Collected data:

┄┄┄┄┄┄

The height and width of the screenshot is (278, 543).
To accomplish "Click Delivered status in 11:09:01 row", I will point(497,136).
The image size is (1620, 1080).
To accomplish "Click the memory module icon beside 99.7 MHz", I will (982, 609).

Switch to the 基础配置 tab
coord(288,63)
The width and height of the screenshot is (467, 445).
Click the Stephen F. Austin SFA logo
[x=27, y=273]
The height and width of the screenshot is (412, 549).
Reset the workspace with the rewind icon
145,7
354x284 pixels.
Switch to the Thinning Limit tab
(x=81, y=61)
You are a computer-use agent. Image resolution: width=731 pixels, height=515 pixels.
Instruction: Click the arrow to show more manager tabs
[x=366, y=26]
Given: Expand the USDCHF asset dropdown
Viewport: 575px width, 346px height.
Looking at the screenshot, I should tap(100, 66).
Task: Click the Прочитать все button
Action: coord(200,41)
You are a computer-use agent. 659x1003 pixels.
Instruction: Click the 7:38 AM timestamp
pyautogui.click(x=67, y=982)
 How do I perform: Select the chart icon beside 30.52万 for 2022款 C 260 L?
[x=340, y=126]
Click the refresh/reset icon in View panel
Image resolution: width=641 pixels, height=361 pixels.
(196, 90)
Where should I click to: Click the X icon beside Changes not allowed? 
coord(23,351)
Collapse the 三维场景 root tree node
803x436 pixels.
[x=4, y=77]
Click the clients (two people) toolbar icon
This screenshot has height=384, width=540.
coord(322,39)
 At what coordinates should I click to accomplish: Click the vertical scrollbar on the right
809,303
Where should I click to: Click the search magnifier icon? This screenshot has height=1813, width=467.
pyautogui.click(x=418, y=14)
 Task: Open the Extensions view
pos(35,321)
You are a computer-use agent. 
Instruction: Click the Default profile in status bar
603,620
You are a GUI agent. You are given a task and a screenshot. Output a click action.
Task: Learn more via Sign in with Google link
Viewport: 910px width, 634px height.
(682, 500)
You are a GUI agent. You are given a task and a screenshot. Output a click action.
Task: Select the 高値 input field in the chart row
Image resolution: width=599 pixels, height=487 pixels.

┄┄┄┄┄┄

■ **EXERCISE**: Search the records above for "computer" and copy every line that has it.

■ **REPLY**:
You are a computer-use agent. Image resolution: width=731 pixels, height=515 pixels.
You are a computer-use agent. 659x1003 pixels.
You are a computer-use agent. 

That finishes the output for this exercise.